Supplied data =>
-=-=-=-=-

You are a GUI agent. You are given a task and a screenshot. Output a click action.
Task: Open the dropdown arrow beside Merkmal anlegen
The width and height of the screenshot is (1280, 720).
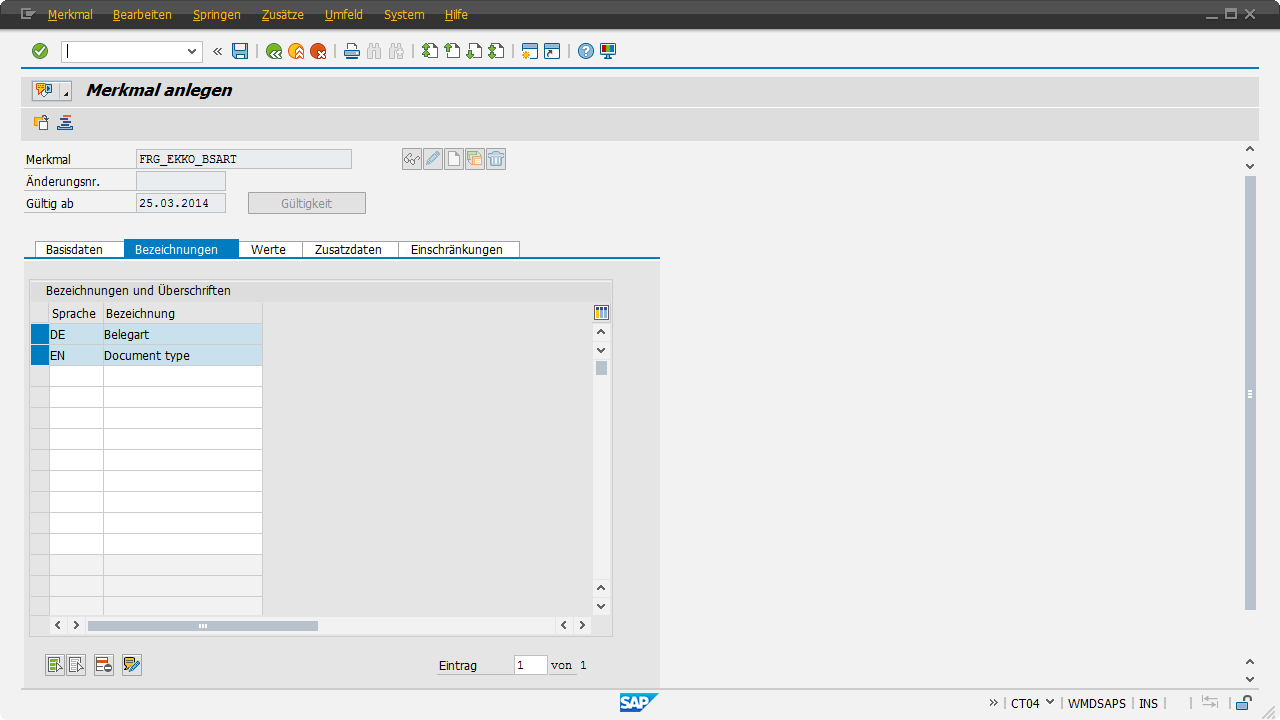[x=66, y=93]
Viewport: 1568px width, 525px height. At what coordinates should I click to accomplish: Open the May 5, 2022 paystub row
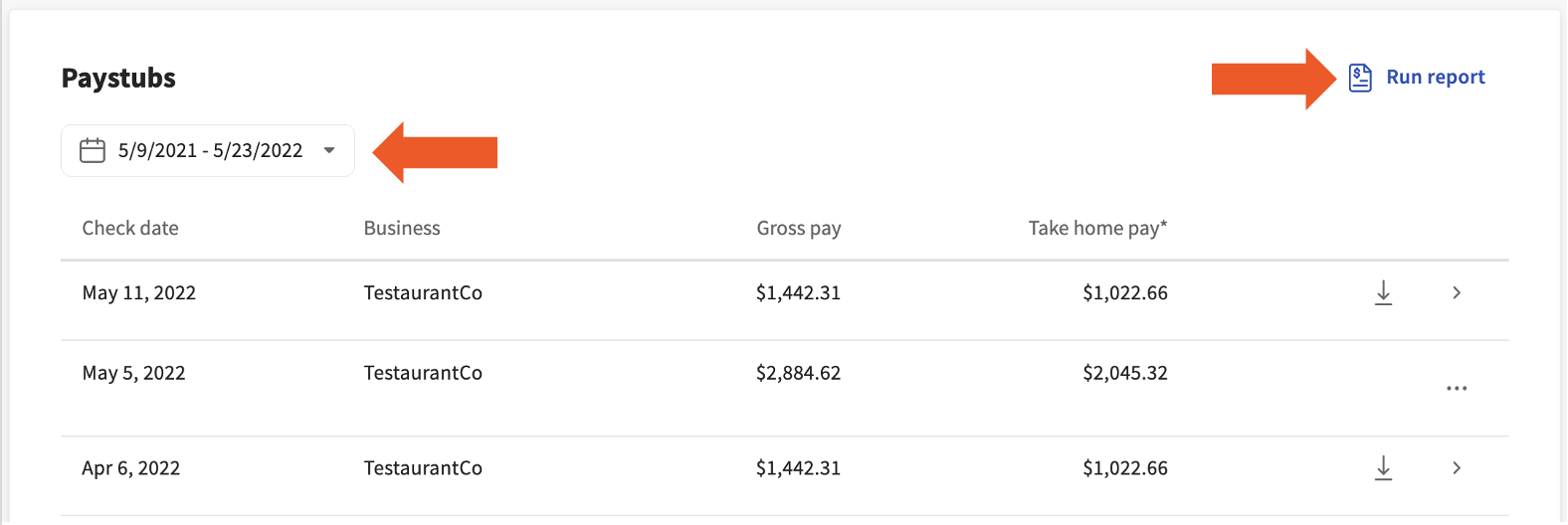coord(133,373)
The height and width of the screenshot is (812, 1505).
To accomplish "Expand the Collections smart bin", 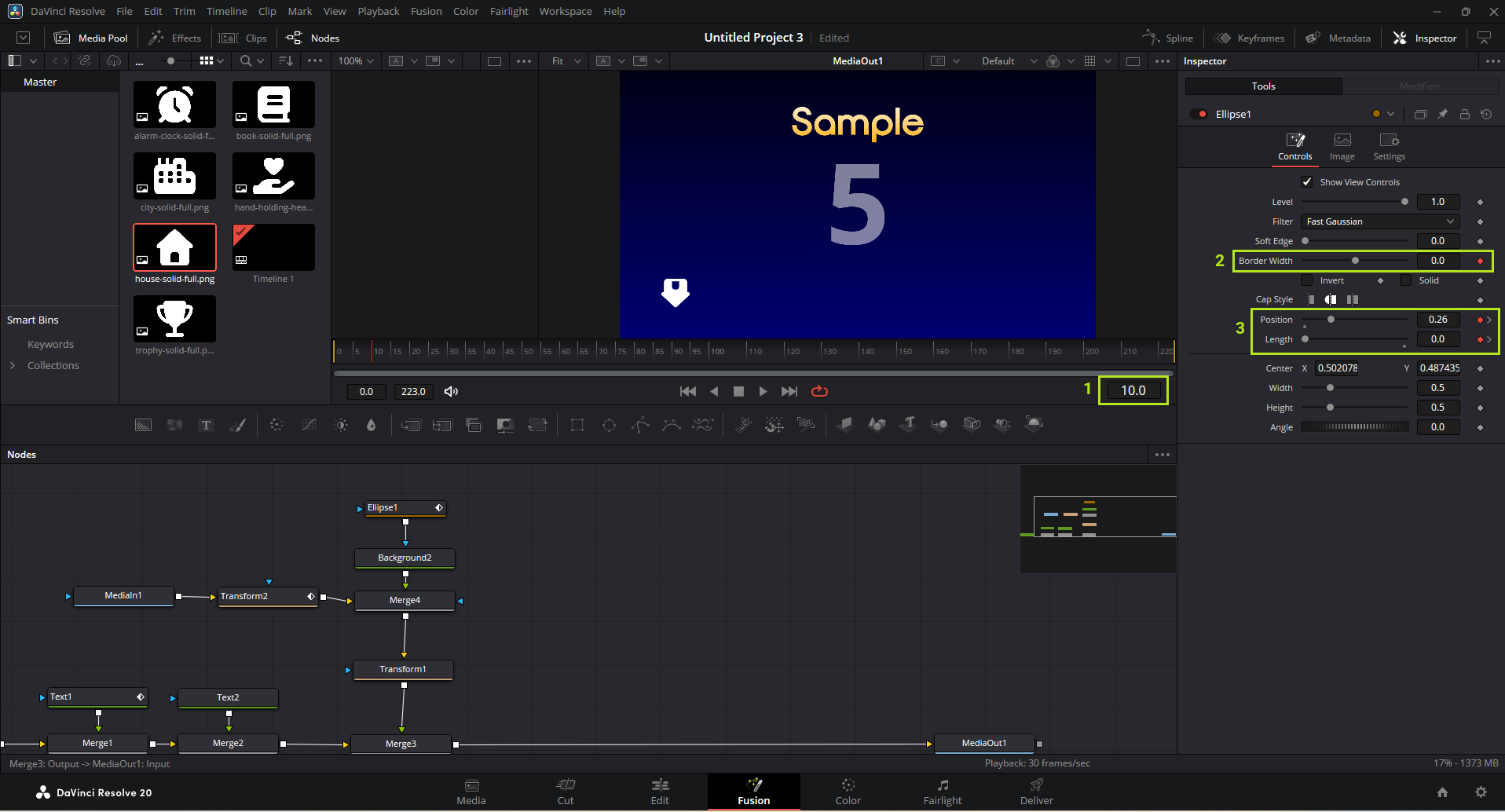I will click(13, 365).
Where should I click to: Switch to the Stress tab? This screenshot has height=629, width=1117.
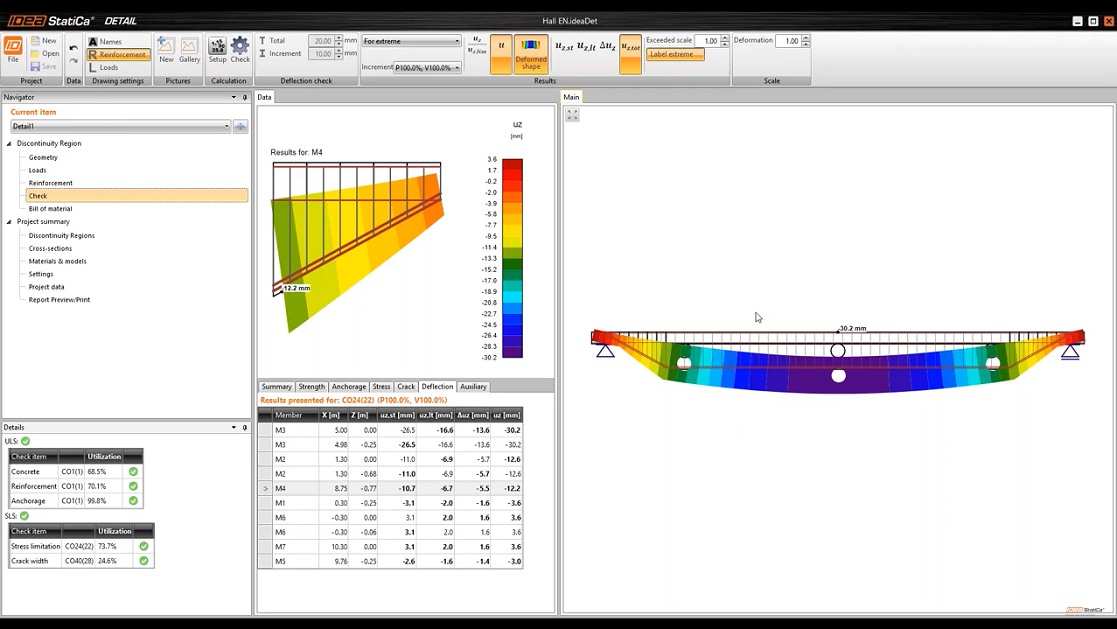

-=-=-=-=-

Exercise details =>
Although pictures appear among the entries, please set down only the lines from the one with "Viewport: 1568px width, 525px" up to and including the one with "The height and", word for word.

Exercise response =>
Viewport: 1568px width, 525px height. At what coordinates should I click to accomplish: Open the May 5, 2022 paystub row
coord(133,373)
The height and width of the screenshot is (812, 1505).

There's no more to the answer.